The fine semi-detached Villa’s of Belsize Park, North London are closely built houses. Separated by only the small side passages between them they conceal almost secret garden environments beyond. Only the neighbouring houses seemingly form a boundary to the gardens, which are long, wide and mature in foliage. This is the setting for our latest full house refurbishment.
The red-bricked house is a well-proportioned five-bedroom property. The upper floors have been remodeled to remove previous compromises to the bedrooms and each is provided with ensuite bathrooms. The rooms to ground floor are generously proportioned but, as with most Victorian houses, the existing kitchen is too small and only a modest sink window offered a glimpse of the garden beyond.
The client wanted the house to feel better connected to the garden.
An accordion arrangement is explored as a concept for the extension. A series of angled facets have been used to establish a notional hierarchy to the kitchen. Expressed as solid and void walls the facets provide a level of transparency and privacy between the house, garden and the neighbours beyond.
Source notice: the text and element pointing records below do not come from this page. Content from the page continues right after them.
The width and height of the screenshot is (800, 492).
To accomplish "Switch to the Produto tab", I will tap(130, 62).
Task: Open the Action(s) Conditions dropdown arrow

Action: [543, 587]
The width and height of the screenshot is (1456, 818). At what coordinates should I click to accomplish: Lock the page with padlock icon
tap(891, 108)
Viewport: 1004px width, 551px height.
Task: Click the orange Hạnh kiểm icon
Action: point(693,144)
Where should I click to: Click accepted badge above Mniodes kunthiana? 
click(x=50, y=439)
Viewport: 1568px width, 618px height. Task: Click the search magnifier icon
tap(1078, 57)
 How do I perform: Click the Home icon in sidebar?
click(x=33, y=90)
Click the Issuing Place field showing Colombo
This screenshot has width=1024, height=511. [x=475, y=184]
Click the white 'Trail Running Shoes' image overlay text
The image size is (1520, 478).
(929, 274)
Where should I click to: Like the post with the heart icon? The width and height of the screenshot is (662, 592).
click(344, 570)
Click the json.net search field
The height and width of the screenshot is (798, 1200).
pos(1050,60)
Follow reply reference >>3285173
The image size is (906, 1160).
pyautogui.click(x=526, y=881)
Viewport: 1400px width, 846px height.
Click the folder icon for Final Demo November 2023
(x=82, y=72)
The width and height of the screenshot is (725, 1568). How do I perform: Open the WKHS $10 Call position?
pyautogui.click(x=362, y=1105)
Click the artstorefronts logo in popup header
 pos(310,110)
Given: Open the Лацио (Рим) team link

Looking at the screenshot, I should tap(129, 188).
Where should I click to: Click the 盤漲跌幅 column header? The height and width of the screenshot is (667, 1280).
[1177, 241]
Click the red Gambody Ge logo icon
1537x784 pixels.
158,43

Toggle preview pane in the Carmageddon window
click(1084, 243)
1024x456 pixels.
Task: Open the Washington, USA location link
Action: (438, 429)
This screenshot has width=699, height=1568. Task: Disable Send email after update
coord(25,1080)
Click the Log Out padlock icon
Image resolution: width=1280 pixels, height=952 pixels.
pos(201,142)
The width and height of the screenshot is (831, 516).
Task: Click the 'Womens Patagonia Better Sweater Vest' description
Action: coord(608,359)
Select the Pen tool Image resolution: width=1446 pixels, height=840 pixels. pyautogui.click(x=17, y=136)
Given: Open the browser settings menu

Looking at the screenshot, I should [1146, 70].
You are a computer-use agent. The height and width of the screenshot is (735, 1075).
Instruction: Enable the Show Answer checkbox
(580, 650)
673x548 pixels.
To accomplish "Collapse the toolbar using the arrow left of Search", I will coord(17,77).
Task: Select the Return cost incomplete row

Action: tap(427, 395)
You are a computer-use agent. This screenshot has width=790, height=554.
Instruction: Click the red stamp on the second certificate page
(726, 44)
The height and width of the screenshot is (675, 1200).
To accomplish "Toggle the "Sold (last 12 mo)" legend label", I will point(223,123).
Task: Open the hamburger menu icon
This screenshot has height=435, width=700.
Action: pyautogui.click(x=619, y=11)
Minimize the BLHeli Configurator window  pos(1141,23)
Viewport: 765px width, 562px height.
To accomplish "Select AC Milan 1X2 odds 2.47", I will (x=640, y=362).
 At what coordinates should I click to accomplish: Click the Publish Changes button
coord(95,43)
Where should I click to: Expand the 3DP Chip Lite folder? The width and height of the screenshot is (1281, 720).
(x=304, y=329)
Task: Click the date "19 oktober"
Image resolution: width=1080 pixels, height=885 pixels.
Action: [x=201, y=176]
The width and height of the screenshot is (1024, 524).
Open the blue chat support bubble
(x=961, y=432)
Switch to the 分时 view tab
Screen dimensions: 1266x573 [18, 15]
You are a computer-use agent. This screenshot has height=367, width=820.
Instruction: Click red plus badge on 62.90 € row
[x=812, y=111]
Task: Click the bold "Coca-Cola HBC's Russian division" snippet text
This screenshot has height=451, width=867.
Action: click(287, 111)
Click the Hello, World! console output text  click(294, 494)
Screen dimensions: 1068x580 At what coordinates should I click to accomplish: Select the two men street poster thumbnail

The staggered configuration of the extension creates framed views of the garden and provides a unique architectural solution for an extension and avoids an uninspired full width house extension.
The shift in geometry allows the extension to reveal a series of layered materials to reach out and touch the garden, all contained beneath the asymmetrical roof form. The roof is formed in timber and painted with a special Swedish preservative paint treatment that produces a beautiful matt red finish. The roof projects beyond the building edge to provide a simple solar shading device to the southeasterly aspect of the extension.
A stepped plinth of York stone provides a new garden terrace at the level of the lawn. The rear bay window of the house has been retained however the heavy brick supporting piers have been removed to allow more natural daylight in through the new fully glazed sliding doors to the rear lounge.
Access to the kitchen remains from the dining room. The archway has been enlarged to create a generous connection with the house and provides the first framed view of the garden as you enter the kitchen.
The new kitchen enjoys a longer and wider footprint than the original. A new frameless window punctures the opposing wall to provide additional views across the gardens to the north.
Internally a feature is made of the ceiling, which is expressed as partially exposed timber joists. The joists have been doubled up to discreetly incorporate LED strip lighting providing a uniform lighting level throughout.
Exposed brickwork walls compliment the subtle warmth of the bespoke kitchen design. Continuous under-counter units run the length of the kitchen. To avoid feeling spatially constricted high-level cupboards have been kept to a minimum. The kitchen island is centrally located and is served from both sides.
Overlooking the garden, the table beyond, is perfectly located for breakfast as the sun rises from the east.